И тут внезапно справа и слева грохнули орудия. Мать честная, ведь их не было тут! Перед самым катером стала рваться шрапнель. Катер проскочил. Противник перенес шрапнельную завесу ближе к берегу.

Катер снова проскочил сквозь белые облачка. И вдруг накренился и начал описывать петлю. Попадание. Катер уходил в сторону, будто слепой, будто шрапнелью ему выбило глаза. Лаг-дал, видать, перебило. И флаг не полоскался как положено — развернутый, гордый, — а тащился по ходу скомканным куском материи.

Людей на катере не видно было. Неужели, думаем, все погибли?

И тут на палубе появился матрос. Мы отчетливо видели его. Двигался он как-то странно, боком, скорчившись. Спервоначалу показалось, что он просто укрывается от осколков. Потом, когда он, прижимая руку к животу, с трудом пополз на корму, поняли мы, что он ранен.

И тут, братцы, мы увидели страшную картину. Да, для нас, моряков, страшнее картины нет. Флаг упал. И упал не по своей воле, не сам по себе. Матрос сдернул его. А это значило, что корабль сдается!

И тотчас умолкли вражеские пушки.

— Флаг спустил, шкура, — сказал старшина. — Сдался. — И закрыл лицо руками.

Никогда не забуду той минуты. Стыдно было смотреть друг другу в глаза, будто это мы спустили флаг, будто это мы позорно сдались врагу.

А потом увидели мы, как из-за скал выскочил вражеский катерок и попер к подбитому нашему.

А матрос добрался до мостика и сидел под мачтой скорчившись.
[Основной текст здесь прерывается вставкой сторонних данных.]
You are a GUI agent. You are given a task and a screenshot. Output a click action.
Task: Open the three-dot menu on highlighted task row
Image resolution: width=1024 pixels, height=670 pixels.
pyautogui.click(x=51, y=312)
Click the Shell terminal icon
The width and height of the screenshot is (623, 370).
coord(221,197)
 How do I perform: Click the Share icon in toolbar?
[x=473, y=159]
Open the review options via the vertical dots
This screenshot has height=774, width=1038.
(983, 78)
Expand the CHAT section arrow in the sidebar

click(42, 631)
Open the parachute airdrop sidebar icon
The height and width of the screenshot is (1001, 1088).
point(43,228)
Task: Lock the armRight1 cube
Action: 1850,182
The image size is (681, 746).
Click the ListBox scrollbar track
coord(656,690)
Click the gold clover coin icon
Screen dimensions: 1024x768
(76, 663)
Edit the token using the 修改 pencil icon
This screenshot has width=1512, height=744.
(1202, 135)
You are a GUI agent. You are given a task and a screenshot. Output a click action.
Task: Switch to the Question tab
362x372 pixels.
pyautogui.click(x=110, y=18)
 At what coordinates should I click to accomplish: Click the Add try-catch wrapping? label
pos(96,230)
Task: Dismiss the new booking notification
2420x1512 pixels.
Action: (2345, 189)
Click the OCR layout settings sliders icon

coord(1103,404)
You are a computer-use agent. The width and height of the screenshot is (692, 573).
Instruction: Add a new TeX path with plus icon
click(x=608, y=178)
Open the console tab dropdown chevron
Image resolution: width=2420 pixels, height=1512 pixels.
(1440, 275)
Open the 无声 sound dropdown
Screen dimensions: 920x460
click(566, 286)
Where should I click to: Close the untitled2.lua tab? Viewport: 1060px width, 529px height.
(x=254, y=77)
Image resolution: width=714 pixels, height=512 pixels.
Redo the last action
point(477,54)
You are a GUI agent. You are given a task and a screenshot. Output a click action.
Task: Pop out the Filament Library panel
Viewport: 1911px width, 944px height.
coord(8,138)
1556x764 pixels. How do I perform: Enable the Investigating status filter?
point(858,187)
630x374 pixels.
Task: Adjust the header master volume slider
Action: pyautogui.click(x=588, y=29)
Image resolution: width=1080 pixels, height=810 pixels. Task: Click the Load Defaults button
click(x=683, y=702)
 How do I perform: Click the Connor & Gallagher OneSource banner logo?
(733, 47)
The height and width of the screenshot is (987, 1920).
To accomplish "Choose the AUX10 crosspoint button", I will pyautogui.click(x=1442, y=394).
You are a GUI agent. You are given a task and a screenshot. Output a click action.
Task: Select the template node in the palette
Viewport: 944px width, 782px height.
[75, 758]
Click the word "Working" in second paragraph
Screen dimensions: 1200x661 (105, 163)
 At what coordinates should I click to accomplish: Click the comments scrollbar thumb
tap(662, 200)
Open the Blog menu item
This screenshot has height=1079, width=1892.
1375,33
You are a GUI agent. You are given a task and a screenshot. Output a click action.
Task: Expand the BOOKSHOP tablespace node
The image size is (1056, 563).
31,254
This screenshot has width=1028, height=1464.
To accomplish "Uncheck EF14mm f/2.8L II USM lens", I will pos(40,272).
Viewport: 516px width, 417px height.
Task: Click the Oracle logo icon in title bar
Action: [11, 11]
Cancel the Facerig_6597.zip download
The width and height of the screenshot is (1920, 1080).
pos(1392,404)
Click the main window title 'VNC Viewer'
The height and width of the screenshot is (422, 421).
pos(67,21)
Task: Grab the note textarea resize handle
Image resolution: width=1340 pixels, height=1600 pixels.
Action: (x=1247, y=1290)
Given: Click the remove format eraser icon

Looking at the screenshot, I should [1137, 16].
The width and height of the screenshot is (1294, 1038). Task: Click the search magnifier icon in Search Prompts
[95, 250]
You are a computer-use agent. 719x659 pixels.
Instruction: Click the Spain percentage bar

Потом шевельнулся. Ухватился за мачту. Встал на ноги. И вверх, на гафель, пополз, развертываясь на ветру, наш государственный Военно-морской флаг пограничных частей Советского Союза, а под ним затрепетал другой — небольшой, алый, с двумя косицами флаг «наш». «Наш» — значит, «веду бой».

Катерок противника рыскнул в сторону, будто флаги ожгли его.

А матрос снял бескозырку и стал медленно оседать. Силы, видать, оставляли его.

Потом катер приподнял нос, будто хотел последний раз глянуть на землю, и исчез в волнах.